Work to do:
Quote the listing verbatim from the line with "The height and width of the screenshot is (307, 625)." up to and including the line with "pos(396,57)".

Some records
--------

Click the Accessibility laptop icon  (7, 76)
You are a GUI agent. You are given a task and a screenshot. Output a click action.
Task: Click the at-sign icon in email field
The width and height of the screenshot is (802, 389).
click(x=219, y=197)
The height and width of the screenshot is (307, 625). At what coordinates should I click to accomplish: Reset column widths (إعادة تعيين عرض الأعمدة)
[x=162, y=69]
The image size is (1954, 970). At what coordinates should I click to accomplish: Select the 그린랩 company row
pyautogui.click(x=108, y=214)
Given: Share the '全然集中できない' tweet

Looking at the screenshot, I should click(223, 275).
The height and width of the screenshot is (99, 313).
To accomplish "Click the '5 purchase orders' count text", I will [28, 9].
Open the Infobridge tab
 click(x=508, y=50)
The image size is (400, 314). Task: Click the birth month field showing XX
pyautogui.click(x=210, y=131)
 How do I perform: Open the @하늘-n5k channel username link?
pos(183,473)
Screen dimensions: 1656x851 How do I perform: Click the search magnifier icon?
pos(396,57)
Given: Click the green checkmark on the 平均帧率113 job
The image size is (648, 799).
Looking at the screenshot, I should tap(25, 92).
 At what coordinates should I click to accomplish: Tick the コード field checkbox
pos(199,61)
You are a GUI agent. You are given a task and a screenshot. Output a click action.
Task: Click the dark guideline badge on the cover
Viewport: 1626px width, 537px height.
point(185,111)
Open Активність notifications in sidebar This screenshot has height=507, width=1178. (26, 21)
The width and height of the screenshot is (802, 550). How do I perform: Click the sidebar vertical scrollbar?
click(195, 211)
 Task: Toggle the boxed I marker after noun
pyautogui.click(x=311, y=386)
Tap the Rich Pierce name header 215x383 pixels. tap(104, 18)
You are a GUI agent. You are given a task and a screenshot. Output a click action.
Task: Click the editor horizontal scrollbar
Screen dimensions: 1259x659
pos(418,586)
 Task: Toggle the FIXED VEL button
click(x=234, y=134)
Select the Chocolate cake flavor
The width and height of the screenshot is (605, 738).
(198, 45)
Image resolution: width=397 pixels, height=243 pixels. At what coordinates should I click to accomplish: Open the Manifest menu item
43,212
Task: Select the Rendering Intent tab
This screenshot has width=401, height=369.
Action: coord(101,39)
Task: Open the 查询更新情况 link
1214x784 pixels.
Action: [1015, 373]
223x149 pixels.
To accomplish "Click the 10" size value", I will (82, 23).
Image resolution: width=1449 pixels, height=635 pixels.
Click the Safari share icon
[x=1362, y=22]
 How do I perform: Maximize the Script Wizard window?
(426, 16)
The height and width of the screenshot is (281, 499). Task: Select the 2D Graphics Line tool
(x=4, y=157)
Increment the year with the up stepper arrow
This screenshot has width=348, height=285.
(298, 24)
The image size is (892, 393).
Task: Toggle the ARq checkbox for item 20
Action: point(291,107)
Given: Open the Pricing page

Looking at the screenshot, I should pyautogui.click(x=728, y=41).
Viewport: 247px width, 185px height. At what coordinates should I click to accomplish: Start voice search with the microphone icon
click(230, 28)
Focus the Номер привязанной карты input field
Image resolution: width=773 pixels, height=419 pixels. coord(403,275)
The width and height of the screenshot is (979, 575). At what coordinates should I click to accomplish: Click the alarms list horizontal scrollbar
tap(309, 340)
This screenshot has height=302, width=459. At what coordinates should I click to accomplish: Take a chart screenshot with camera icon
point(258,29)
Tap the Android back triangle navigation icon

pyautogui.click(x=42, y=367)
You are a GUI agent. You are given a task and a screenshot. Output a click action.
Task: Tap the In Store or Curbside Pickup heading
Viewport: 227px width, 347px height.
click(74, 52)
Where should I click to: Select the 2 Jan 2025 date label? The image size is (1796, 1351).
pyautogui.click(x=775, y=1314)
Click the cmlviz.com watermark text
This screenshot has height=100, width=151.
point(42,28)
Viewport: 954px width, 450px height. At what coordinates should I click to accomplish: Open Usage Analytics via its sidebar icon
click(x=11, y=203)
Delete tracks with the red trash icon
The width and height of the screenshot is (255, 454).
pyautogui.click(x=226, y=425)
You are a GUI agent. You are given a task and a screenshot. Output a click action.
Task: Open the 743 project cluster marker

--------

Task output:
The height and width of the screenshot is (307, 625). At what coordinates should I click to accomplish: Reset column widths (إعادة تعيين عرض الأعمدة)
[x=162, y=69]
The image size is (1954, 970). At what coordinates should I click to accomplish: Select the 그린랩 company row
pyautogui.click(x=108, y=214)
Given: Share the '全然集中できない' tweet

Looking at the screenshot, I should click(223, 275).
The height and width of the screenshot is (99, 313).
To accomplish "Click the '5 purchase orders' count text", I will [28, 9].
Open the Infobridge tab
 click(x=508, y=50)
The image size is (400, 314). Task: Click the birth month field showing XX
pyautogui.click(x=210, y=131)
 How do I perform: Open the @하늘-n5k channel username link?
pos(183,473)
Screen dimensions: 1656x851 How do I perform: Click the search magnifier icon?
pos(396,57)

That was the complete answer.